:: Excerpt provided

Title: PyUnicode_FromEncodedObject() uses PyObject_AsCharBuffer()
Type: crash Stage: resolved
Components: Interpreter Core Versions: Python 3.1, Python 3.2
Status: closed Resolution: fixed
Dependencies: Superseder:
Assigned To: Nosy List: BreamoreBoy, lemburg, pitrou, scoder, vstinner
Priority: normal Keywords: patch

Created on 2009-12-01 06:19 by scoder, last changed 2010-09-01 15:17 by pitrou. This issue is now closed.

File name Uploaded Description Edit
unicodeobject-PyUnicode_FromEncodedObject-buffer.patch scoder, 2010-08-20 16:43 Patch to use the new buffer protocol
unicodeobject-PyUnicode_FromEncodedObject-buffer2.patch scoder, 2010-08-20 20:04 Updated patch that additionally removes the PyByteArray special case
unicodeobject-PyUnicode_FromEncodedObject-buffer-refactored.patch scoder, 2010-08-20 20:45 Refactored patch that splits all special cases into separate code blocks
Messages (12)

::::
:: Provided data

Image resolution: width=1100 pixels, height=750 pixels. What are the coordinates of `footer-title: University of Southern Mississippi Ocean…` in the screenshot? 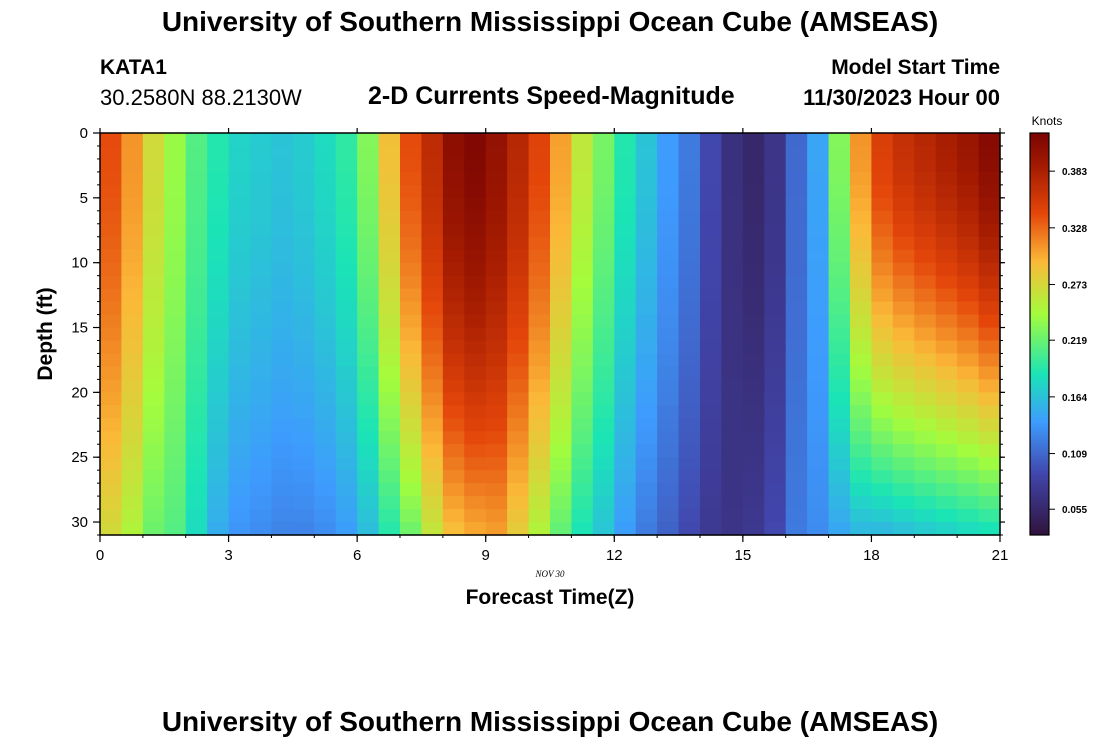 It's located at (550, 722).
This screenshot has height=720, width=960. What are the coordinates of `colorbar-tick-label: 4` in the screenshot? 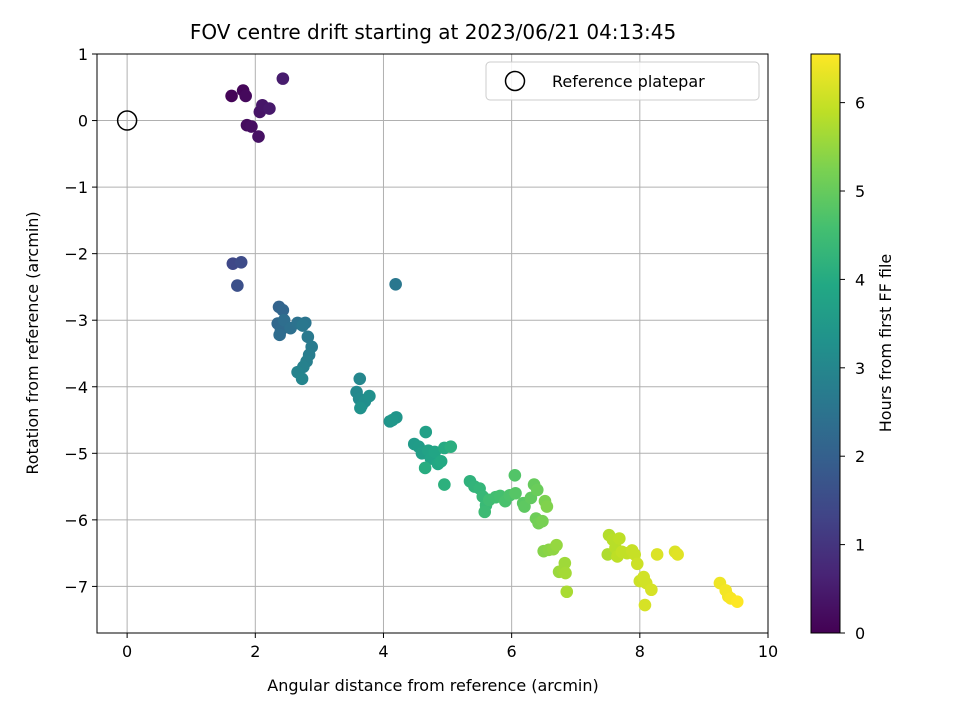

::::

#### Task directions:
Quote from the bug report the part that opens with the words "Created on 2009-12-01" and closes with "Messages (12)". The lines are separate material and are not part of the bug report.

#### Solution:
Created on 2009-12-01 06:19 by scoder, last changed 2010-09-01 15:17 by pitrou. This issue is now closed.

File name Uploaded Description Edit
unicodeobject-PyUnicode_FromEncodedObject-buffer.patch scoder, 2010-08-20 16:43 Patch to use the new buffer protocol
unicodeobject-PyUnicode_FromEncodedObject-buffer2.patch scoder, 2010-08-20 20:04 Updated patch that additionally removes the PyByteArray special case
unicodeobject-PyUnicode_FromEncodedObject-buffer-refactored.patch scoder, 2010-08-20 20:45 Refactored patch that splits all special cases into separate code blocks
Messages (12)